WORK TO DO
Transcribe the lines from the start of the records through the line containing "Looking at the", including that line. Leave the pictures out of your answer.

Records for locating described items
** Begin **

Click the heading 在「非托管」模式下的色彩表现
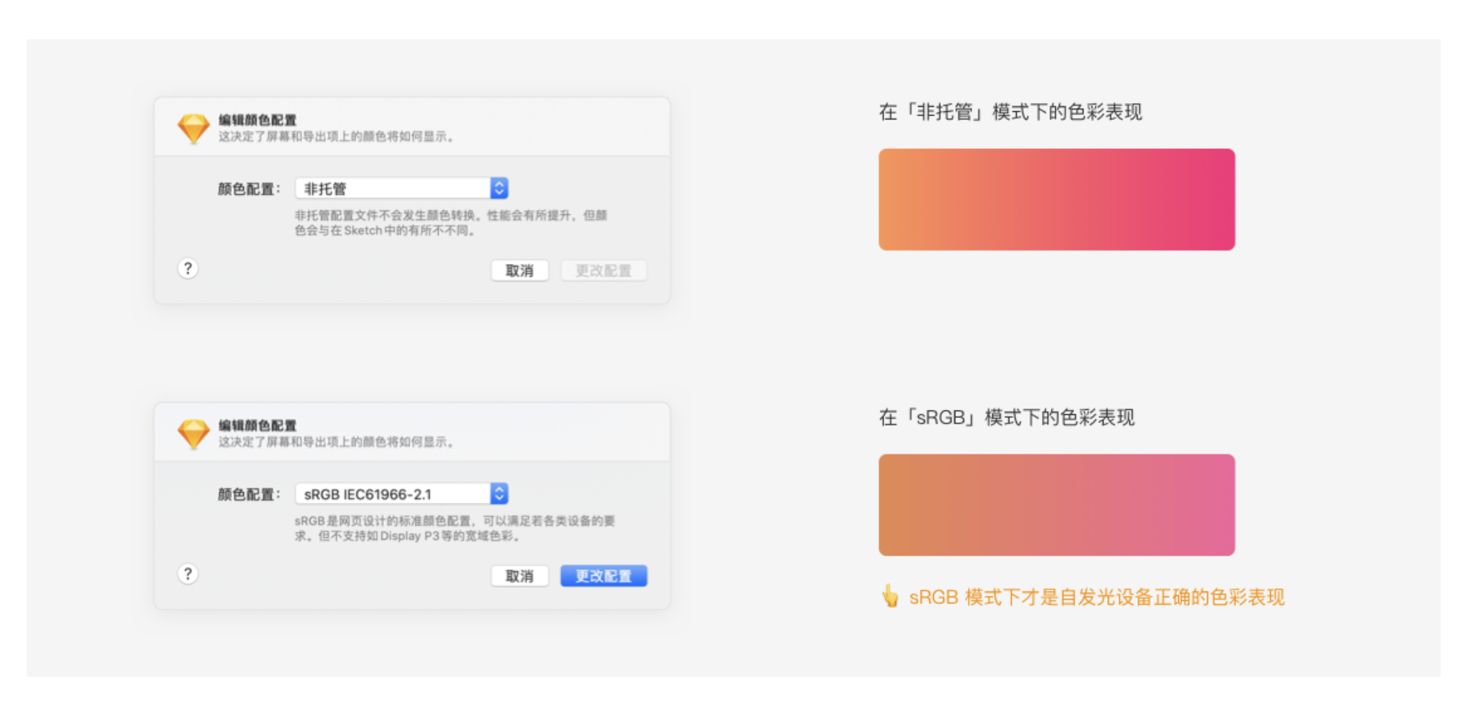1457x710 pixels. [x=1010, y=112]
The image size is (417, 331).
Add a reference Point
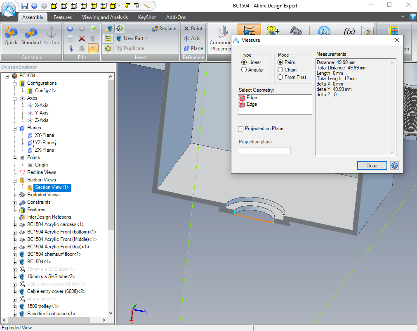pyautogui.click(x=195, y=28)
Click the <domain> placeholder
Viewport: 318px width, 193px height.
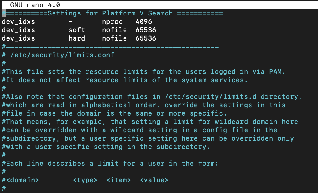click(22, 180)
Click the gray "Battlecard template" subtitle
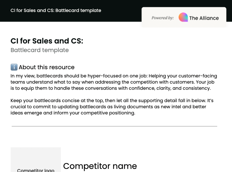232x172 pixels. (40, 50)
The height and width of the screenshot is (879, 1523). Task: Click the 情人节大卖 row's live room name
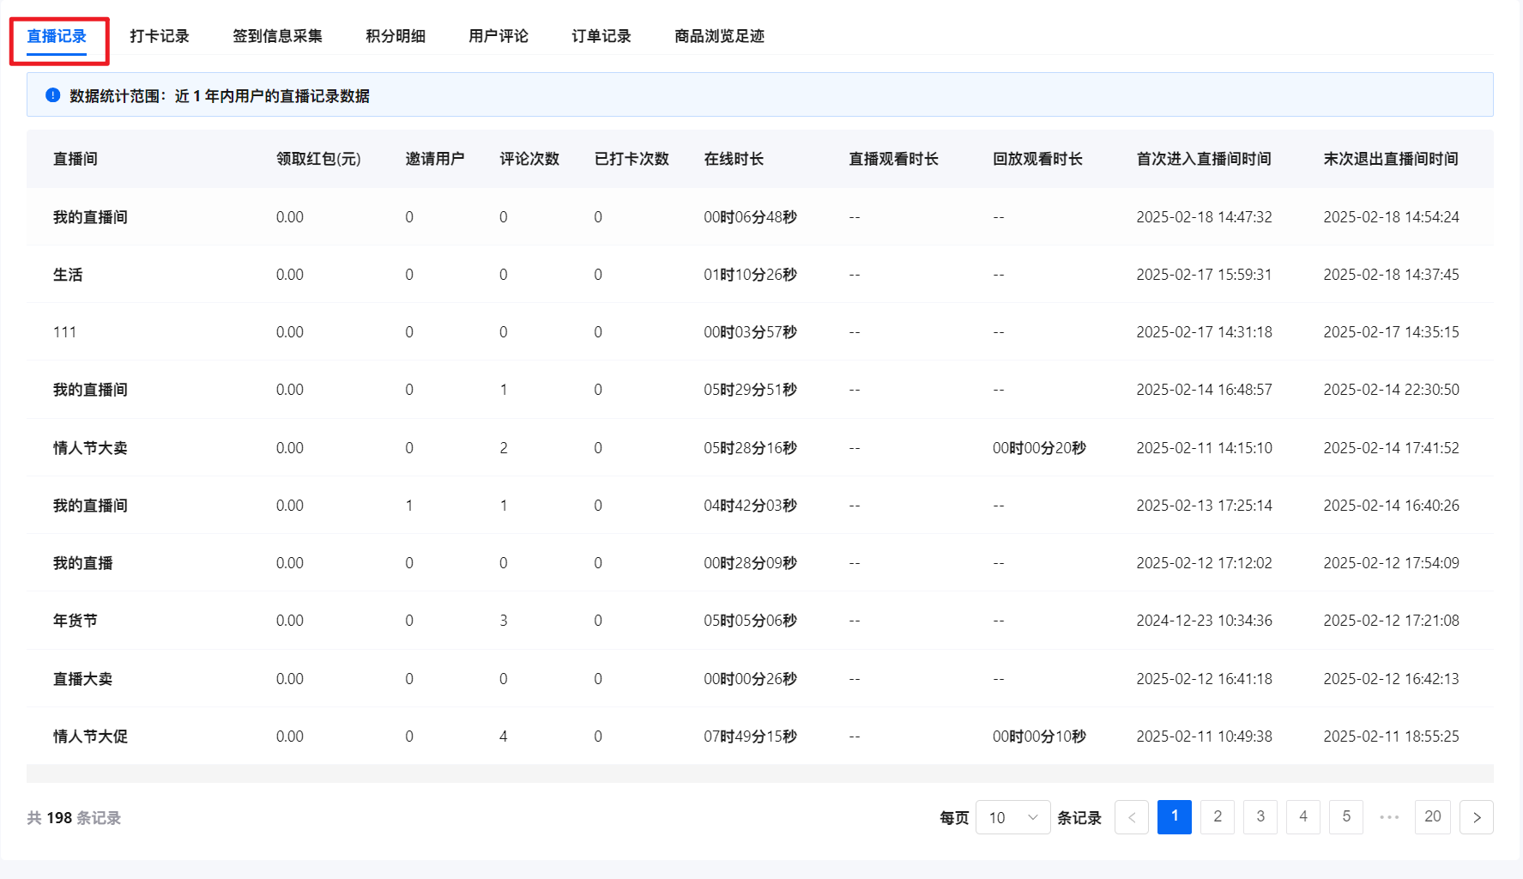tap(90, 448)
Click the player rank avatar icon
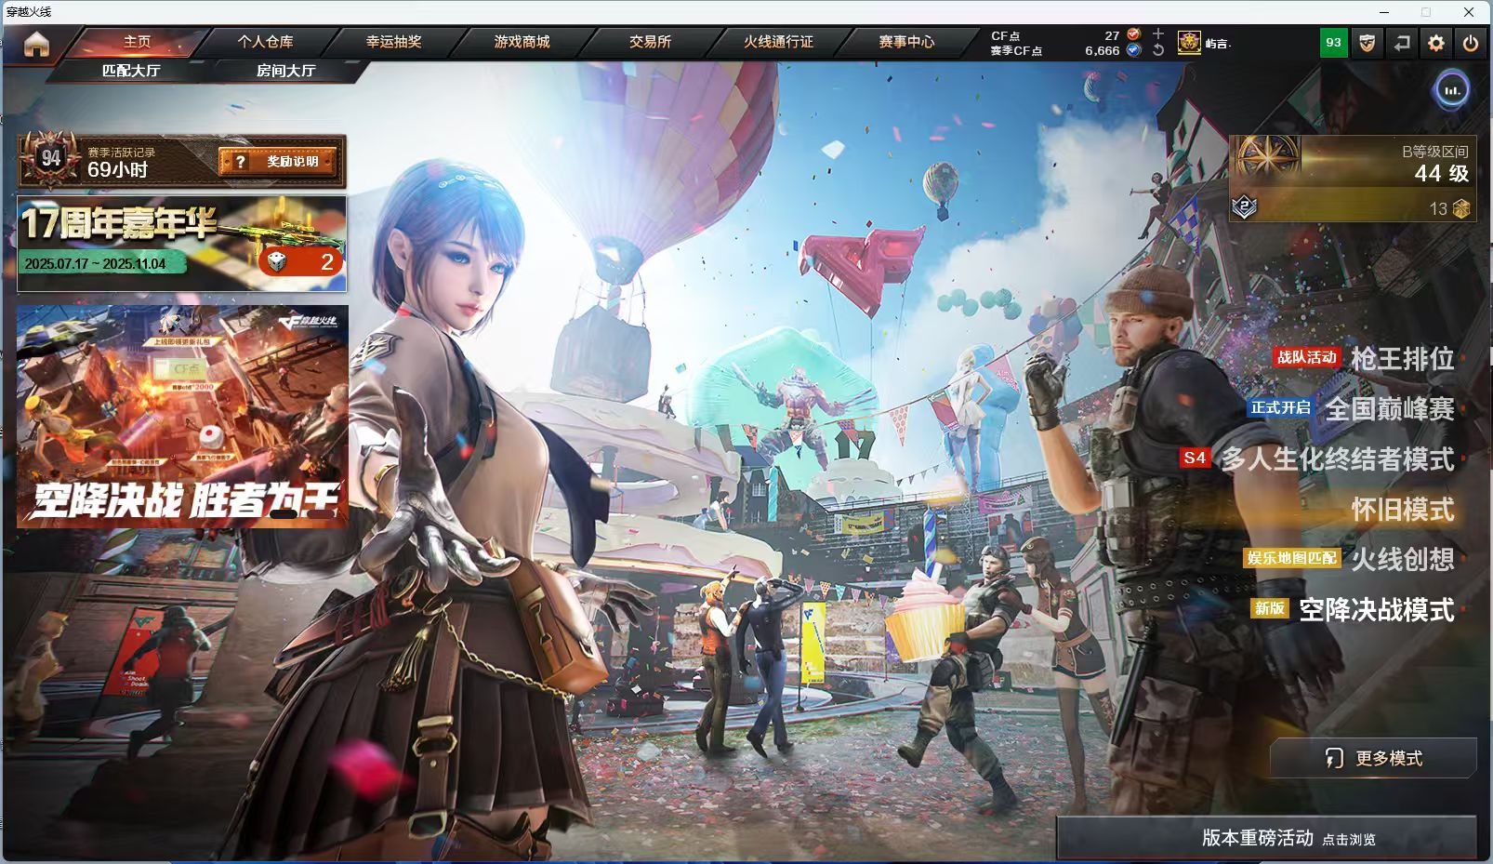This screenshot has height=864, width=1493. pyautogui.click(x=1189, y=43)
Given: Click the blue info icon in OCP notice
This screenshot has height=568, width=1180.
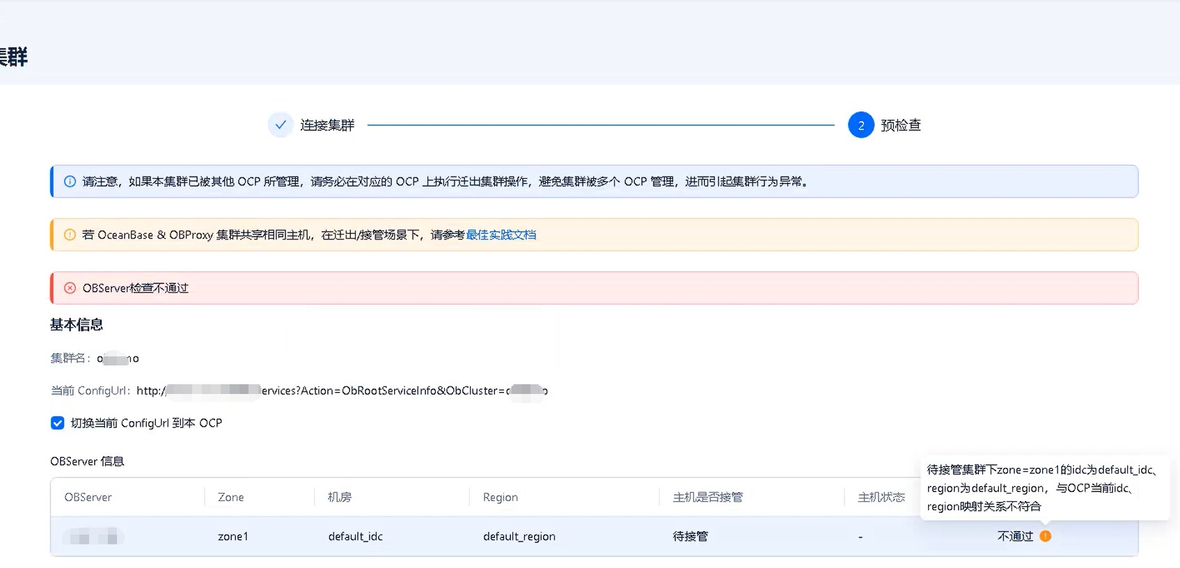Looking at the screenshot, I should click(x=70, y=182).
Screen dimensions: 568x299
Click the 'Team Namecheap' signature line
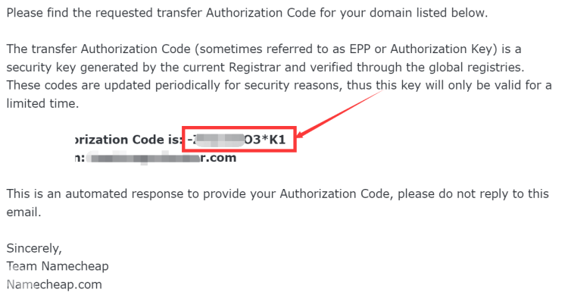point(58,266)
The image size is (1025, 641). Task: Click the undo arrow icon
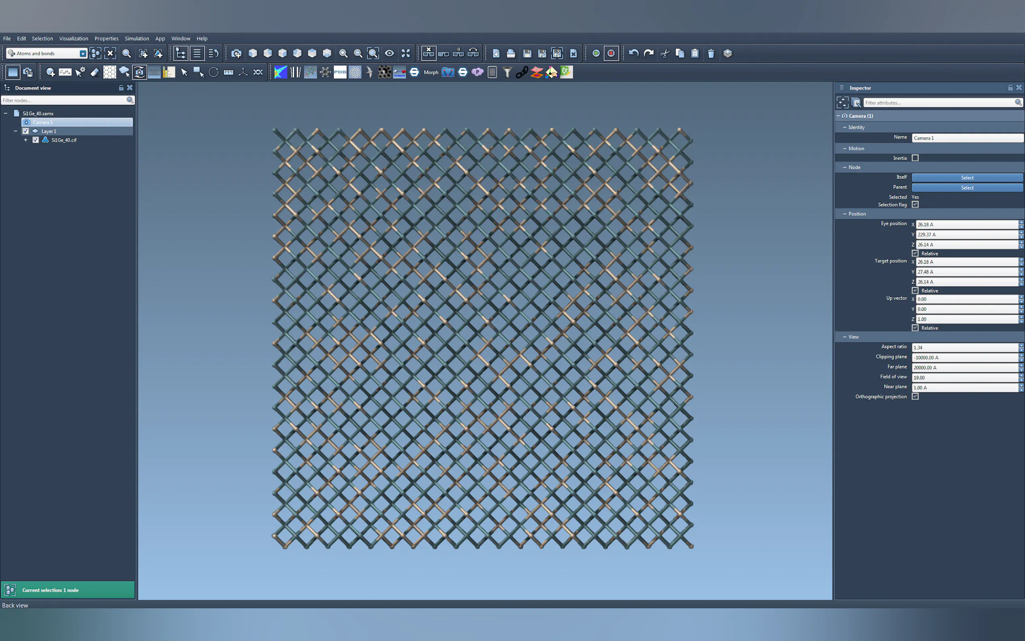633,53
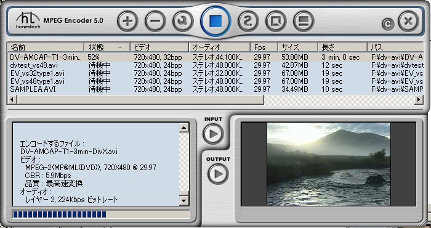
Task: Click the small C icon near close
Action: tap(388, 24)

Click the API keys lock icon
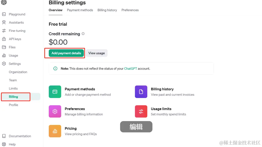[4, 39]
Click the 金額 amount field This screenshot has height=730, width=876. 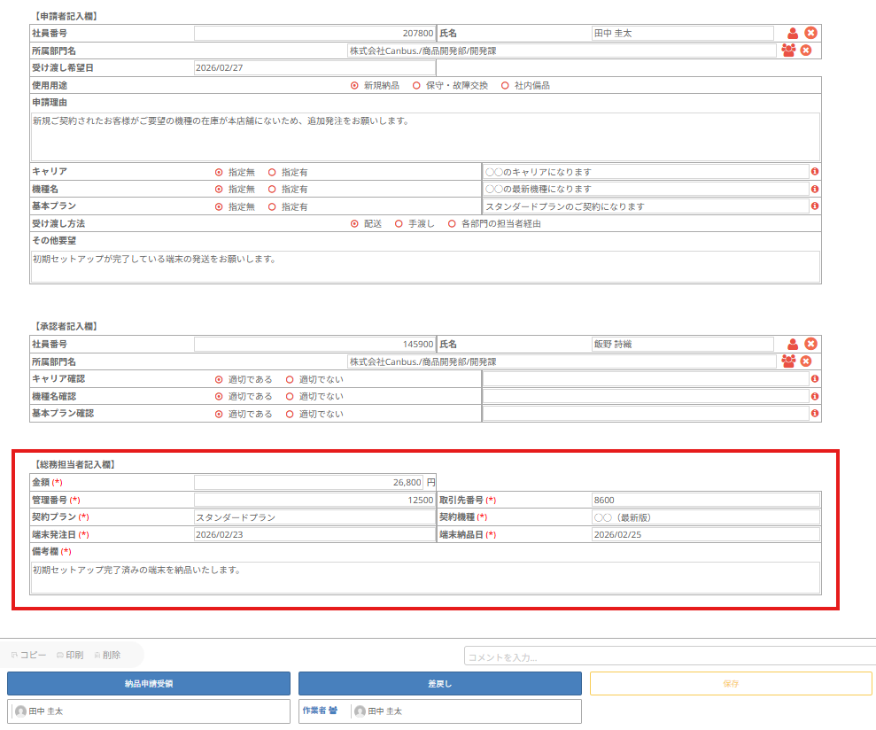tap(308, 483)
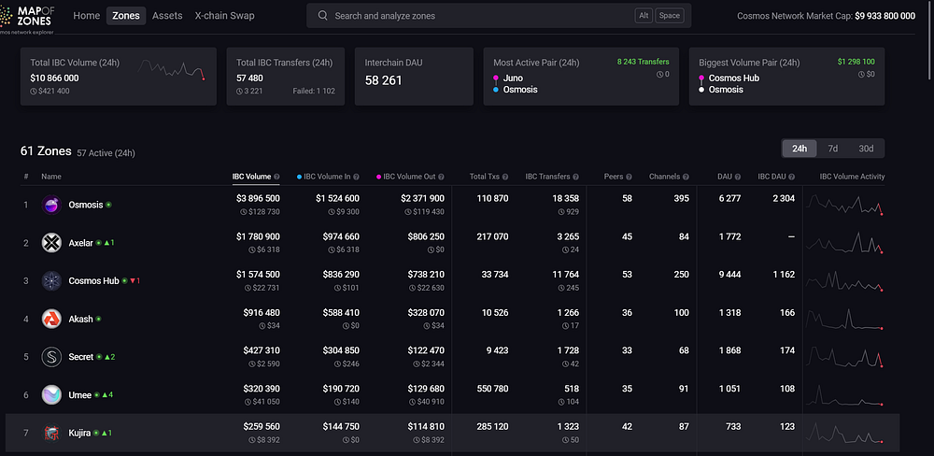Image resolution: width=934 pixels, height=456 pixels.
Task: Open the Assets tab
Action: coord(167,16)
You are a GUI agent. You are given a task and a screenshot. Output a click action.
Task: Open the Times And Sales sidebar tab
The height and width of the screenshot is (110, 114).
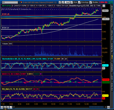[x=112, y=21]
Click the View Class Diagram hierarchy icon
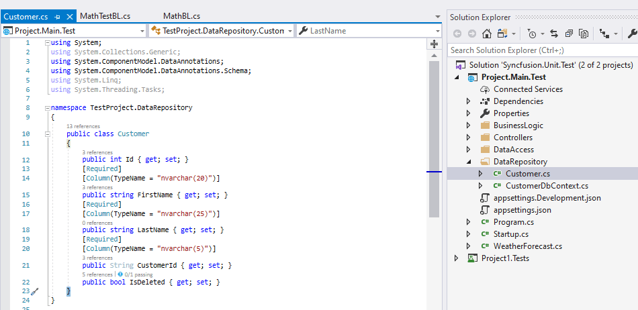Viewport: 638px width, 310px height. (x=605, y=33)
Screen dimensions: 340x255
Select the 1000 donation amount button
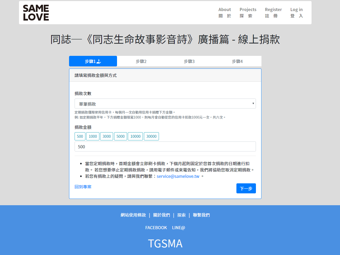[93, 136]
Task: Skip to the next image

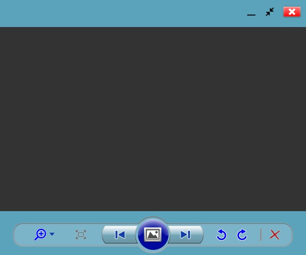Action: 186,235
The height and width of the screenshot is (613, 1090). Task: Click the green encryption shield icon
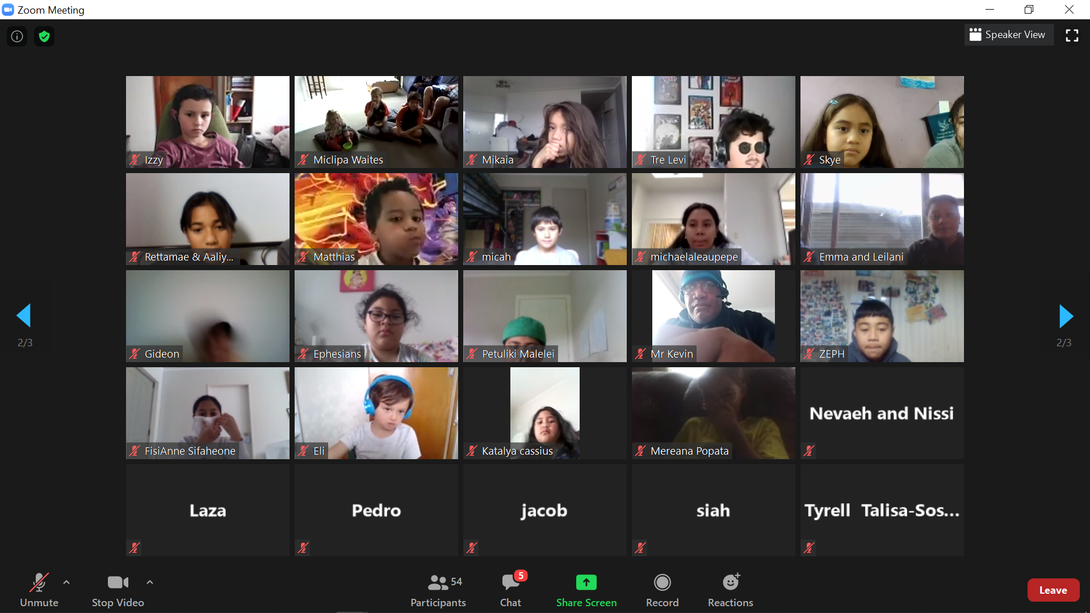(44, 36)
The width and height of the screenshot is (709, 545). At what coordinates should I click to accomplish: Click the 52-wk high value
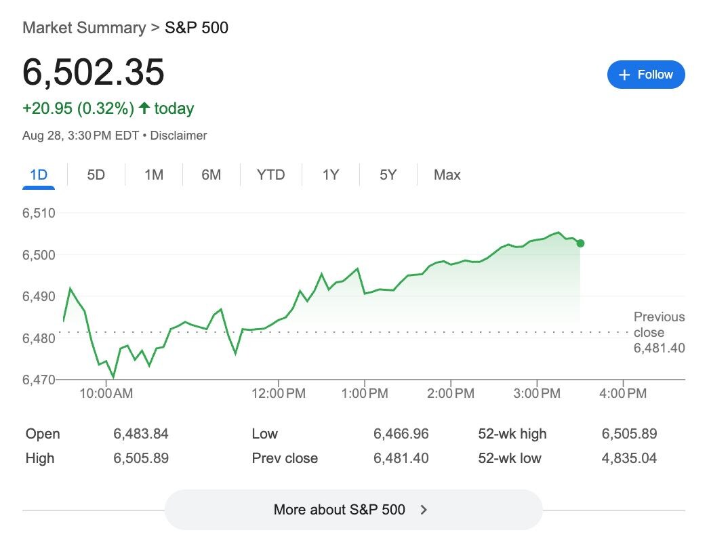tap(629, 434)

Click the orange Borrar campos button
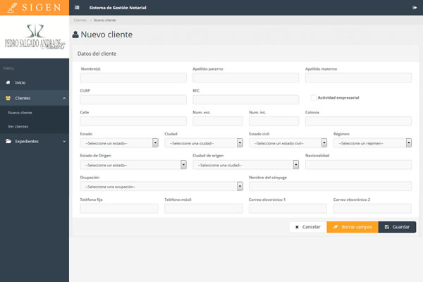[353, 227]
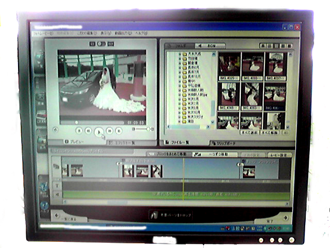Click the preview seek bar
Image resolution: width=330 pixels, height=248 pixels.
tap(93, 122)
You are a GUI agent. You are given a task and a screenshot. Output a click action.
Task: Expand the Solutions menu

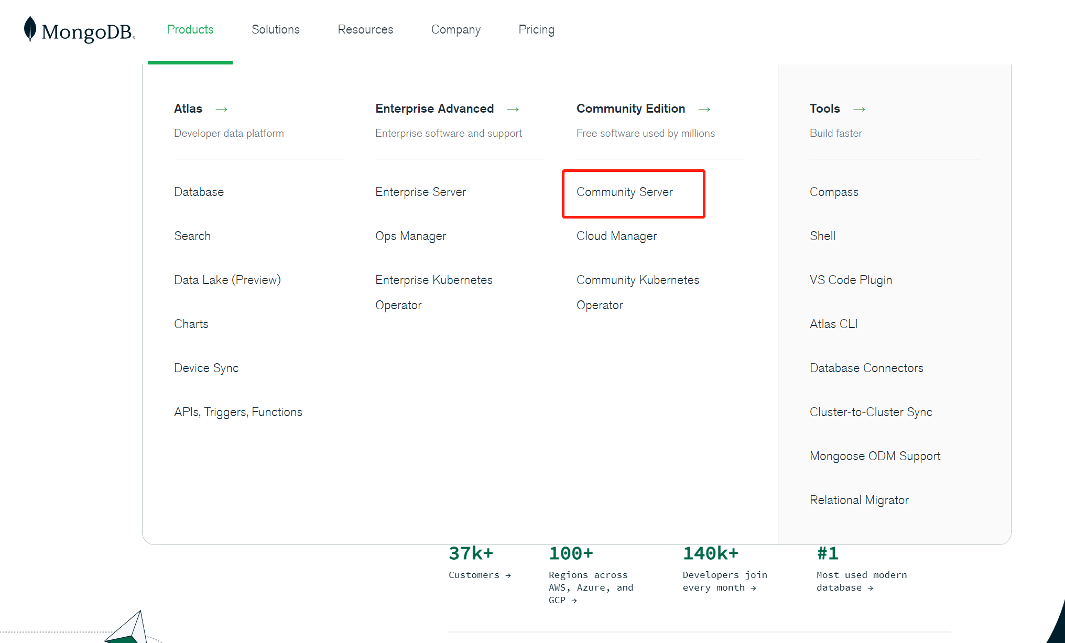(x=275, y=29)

** End **

RESPONSE TO THIS TASK
Click the heading 在「非托管」模式下的色彩表现
1457x710 pixels. [x=1010, y=112]
The image size is (417, 331).
Add a reference Point
pyautogui.click(x=195, y=28)
Click the <domain> placeholder
Viewport: 318px width, 193px height.
click(22, 180)
Click the gray "Battlecard template" subtitle
232x172 pixels. (40, 50)
The height and width of the screenshot is (879, 1523). Task: Click the 情人节大卖 row's live room name
tap(90, 448)
Click the player rank avatar icon
This screenshot has height=864, width=1493. pyautogui.click(x=1189, y=43)
Given: Click the blue info icon in OCP notice
This screenshot has height=568, width=1180.
Looking at the screenshot, I should click(x=70, y=182).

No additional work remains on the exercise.